_TASK REQUIREMENTS_. Each line of the material below should be reproduced exactly.
(Beginning of GIVEN DATA)
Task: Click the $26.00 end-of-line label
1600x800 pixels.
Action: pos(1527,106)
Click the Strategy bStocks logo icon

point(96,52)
(End of GIVEN DATA)
_ANSWER SECTION_.
Task: Click the $26.00 end-of-line label
1600x800 pixels.
Action: pos(1527,106)
Click the Strategy bStocks logo icon

point(96,52)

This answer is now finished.